AWS IoT Analytics has the capabilities required for a range of IoT applications with built-in AWS Core support to simplify the setup process. With AWS IoT Analytics, it becomes much easier to cleanse bad data and to enrich data streams with external sources. AWS IoT Analytics allows data scientists access to raw and processed data, the facility to save and retrieve specific subsets of data and flexibility for rule-based routing of data across multiple processes.  

Kinesis Data Analytics is more suited for real-time data ingestion applications, like remote monitoring and process control, that require low latency response times in the range of milliseconds. The service integrates with other AWS tools like Amazon DynamoDB, Amazon Redshift, AWS IoT, Amazon EC2, to streamline the data analytics process. The Kinesis Analytics suite comprises a raft of services including, Kinesis Data Streams, Kinesis Data Firehose, Kinesis Data Analytics and Kinesis video streams. Amazon Kinesis Data Streams enables the continuous capture of large volume real-time data feeds and events of different kinds. Raw data from Kinesis can then be cleaned and process through AWS Lambda or Amazon ECS.  Kinesis Firehose prepares and loads streaming data to S3, Redshift or Elasticsearch for near real-time processing and analytics. 

While Kinesis offers developers more flexibility in development and integration, AWS IoT focuses on simplifying deployment using prebuilt components.

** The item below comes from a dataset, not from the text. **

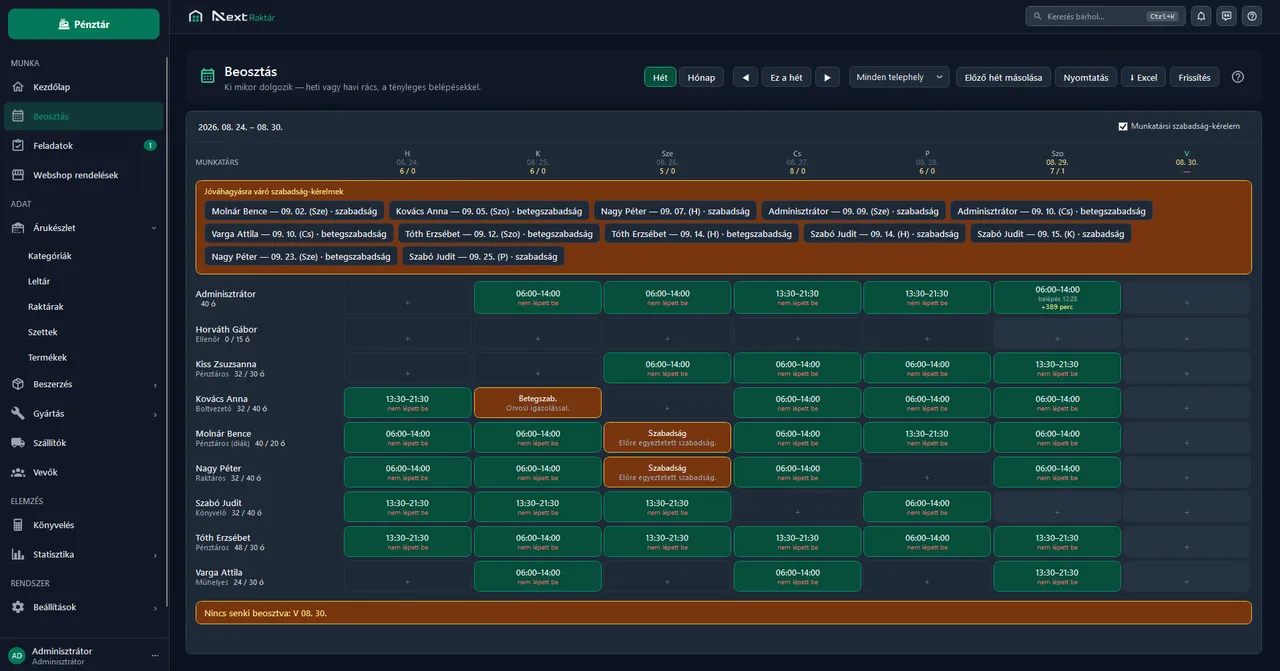Open Feladatok in the sidebar
The height and width of the screenshot is (671, 1280).
click(84, 145)
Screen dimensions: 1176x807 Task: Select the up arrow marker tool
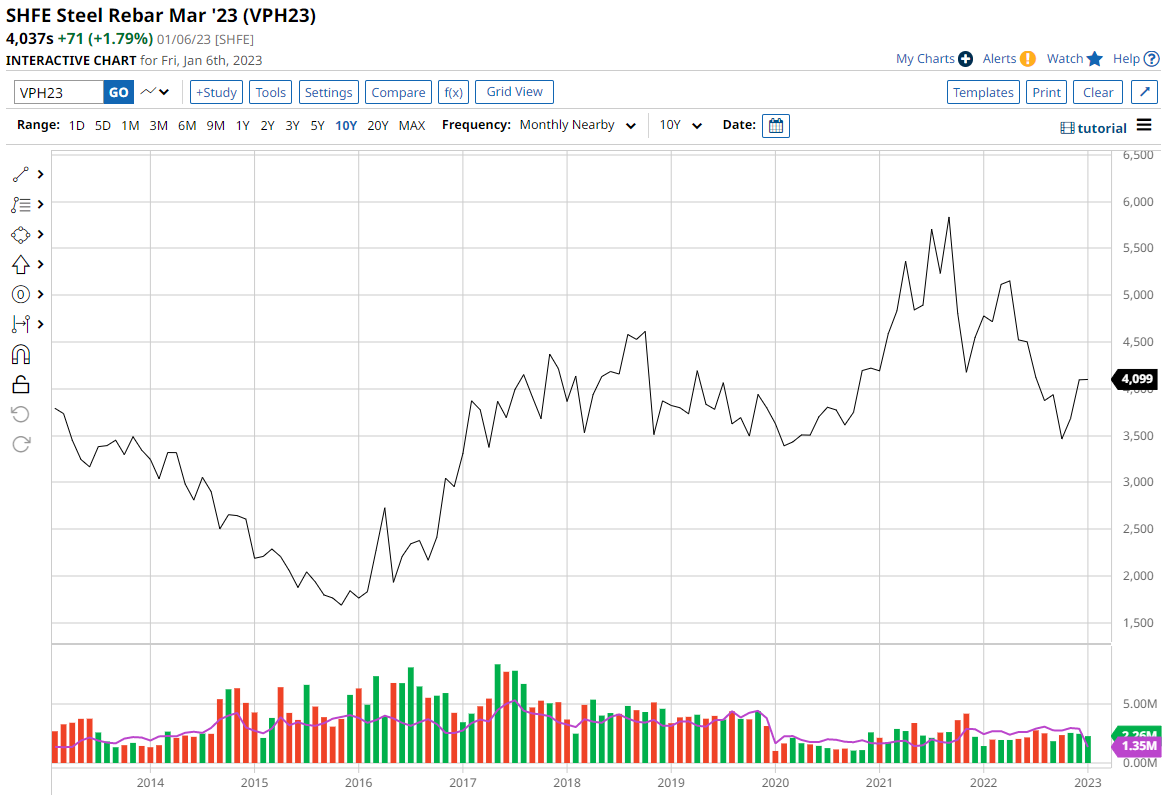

It is possible to combine these two solutions to build a comprehensive IoT solution encompassing streaming as well as at-rest data.  

Late last year, Amazon AWS announced the launch of four new capabilities that would make it easier to ingest data from edge devices. AWS IoT SiteWise is a managed service that makes it easy to collect, structure, and search data from industrial equipment at scale. With AWS IoT Events, customers can now easily detect and respond to events from large numbers of IoT sensors and applications. AWS IoT Things Graph enables a no-code approach to IoT development with a visual drag-and-drop interface that allows developers to build IoT applications by simply connecting devices and services and defining their interactions. And finally there was AWS IoT Greengrass Connectors, a service that would enable developers to connect devices to third-party applications, on-premises software, and AWS services through cloud APIs.

Over and above all this, AWS has established a strong partner network of edge-to-cloud service providers and device manufacturers to offer customer the deepest technical and domain expertise required to mitigate the complexity of IoT projects. 

Apart from being a developer favorite, AWS IoT has also built up a client roster of some of the biggest brands in the industry including LG, Bayer, NASA, British Gas and Analog Devices, to name just a few. 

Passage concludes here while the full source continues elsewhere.